**DIRECTIONS:** Can you repeat every one of the records below word for word, omitting the pictures?

**Rows on where the targets appear:**
────────

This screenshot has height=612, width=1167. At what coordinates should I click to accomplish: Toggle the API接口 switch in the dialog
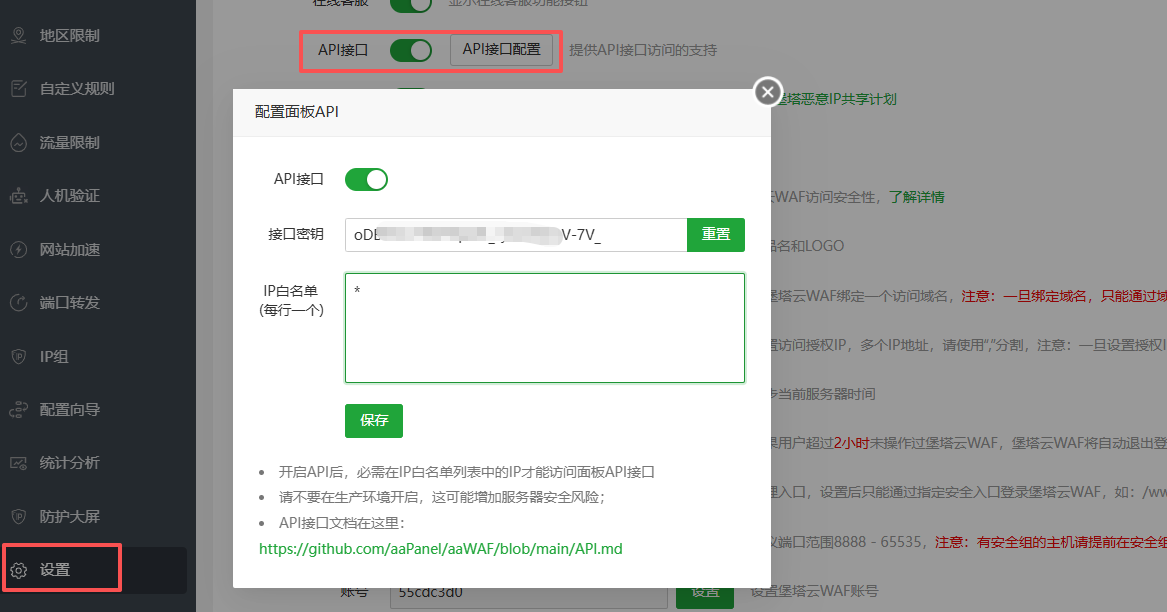pyautogui.click(x=366, y=179)
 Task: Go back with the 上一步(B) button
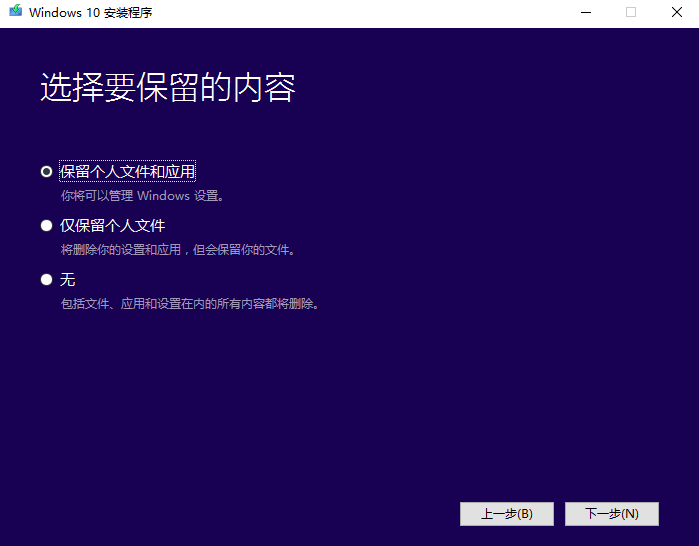point(506,514)
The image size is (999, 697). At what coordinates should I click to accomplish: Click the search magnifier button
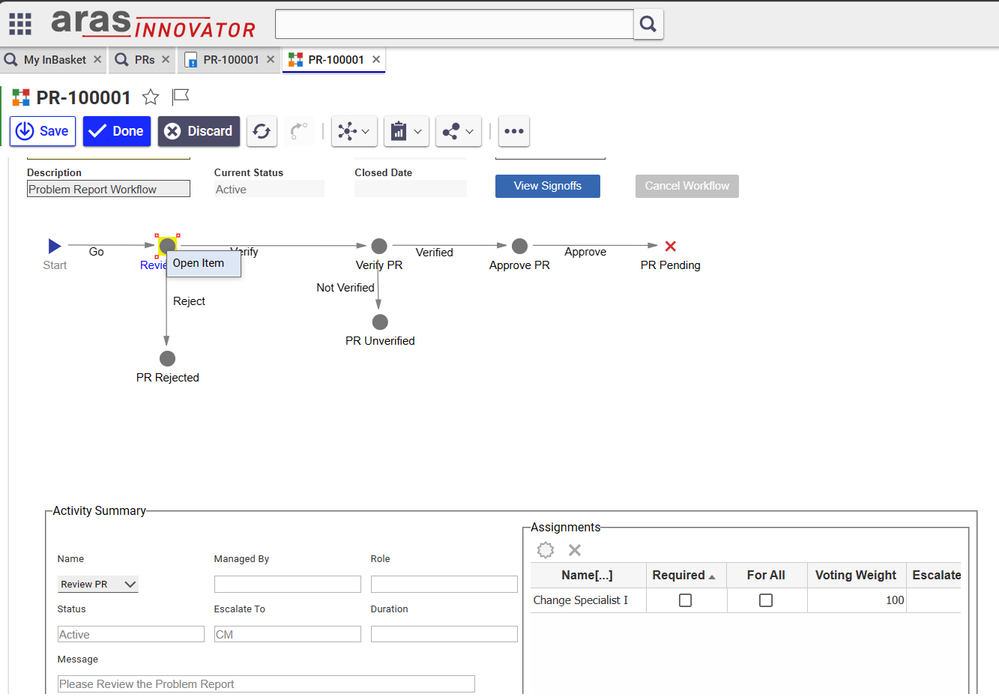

────────

**EXERCISE OUTPUT:**
This screenshot has height=612, width=1167. At what coordinates should I click to accomplish: Toggle the API接口 switch in the dialog
pyautogui.click(x=366, y=179)
 Task: Go back with the 上一步(B) button
point(506,514)
The image size is (999, 697). At what coordinates should I click to accomplish: Click the search magnifier button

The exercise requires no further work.